→ **REQUIRED WORK**: In the records below, which lines include "sidebar"? Copy them.

(SOURCE INFORMATION)

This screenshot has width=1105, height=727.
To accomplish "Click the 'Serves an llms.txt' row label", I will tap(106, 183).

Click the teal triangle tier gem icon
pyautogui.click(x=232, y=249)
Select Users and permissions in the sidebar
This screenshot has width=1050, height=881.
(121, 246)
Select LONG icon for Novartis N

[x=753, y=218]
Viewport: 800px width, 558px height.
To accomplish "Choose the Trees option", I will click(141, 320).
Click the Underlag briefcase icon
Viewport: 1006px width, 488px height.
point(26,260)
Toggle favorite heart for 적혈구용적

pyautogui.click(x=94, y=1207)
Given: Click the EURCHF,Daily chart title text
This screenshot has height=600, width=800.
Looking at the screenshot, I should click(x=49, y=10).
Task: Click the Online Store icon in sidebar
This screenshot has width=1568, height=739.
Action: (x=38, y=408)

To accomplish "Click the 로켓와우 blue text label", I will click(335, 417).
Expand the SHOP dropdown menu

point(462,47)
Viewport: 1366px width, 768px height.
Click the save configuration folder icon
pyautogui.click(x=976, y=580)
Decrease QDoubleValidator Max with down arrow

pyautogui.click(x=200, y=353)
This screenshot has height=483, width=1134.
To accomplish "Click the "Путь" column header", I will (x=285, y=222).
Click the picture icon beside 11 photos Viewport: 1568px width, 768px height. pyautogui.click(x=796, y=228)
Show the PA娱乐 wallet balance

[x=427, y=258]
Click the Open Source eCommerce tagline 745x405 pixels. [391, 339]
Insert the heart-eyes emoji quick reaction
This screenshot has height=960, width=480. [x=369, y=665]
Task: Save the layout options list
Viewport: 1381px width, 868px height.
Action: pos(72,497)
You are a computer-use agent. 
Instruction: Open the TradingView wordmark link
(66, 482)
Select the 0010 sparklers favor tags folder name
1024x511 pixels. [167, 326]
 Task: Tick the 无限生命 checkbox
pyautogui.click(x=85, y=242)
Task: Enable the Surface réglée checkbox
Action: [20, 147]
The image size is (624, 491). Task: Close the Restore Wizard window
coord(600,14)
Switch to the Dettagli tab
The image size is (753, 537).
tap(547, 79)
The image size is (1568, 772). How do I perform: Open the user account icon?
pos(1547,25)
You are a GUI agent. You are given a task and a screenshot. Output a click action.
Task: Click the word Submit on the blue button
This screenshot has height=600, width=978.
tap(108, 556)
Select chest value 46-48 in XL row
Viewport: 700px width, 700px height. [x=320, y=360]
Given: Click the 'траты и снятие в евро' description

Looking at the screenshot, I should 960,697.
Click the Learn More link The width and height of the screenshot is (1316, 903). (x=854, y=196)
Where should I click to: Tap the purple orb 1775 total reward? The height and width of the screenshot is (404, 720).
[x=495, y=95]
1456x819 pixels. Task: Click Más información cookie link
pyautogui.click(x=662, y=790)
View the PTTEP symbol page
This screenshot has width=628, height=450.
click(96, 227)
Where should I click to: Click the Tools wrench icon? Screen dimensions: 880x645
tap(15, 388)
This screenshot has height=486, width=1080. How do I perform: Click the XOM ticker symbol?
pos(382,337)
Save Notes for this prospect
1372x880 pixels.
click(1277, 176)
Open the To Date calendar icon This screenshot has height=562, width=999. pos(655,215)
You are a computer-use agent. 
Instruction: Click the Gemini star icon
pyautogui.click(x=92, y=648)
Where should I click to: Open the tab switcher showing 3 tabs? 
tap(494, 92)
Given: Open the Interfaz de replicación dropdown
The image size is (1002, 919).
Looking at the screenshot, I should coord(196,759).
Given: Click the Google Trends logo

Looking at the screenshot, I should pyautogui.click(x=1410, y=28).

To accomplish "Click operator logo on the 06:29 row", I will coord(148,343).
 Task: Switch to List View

(End SOURCE INFORMATION)

→ **ANSWER SECTION**:
Select Users and permissions in the sidebar
Task: Click the Online Store icon in sidebar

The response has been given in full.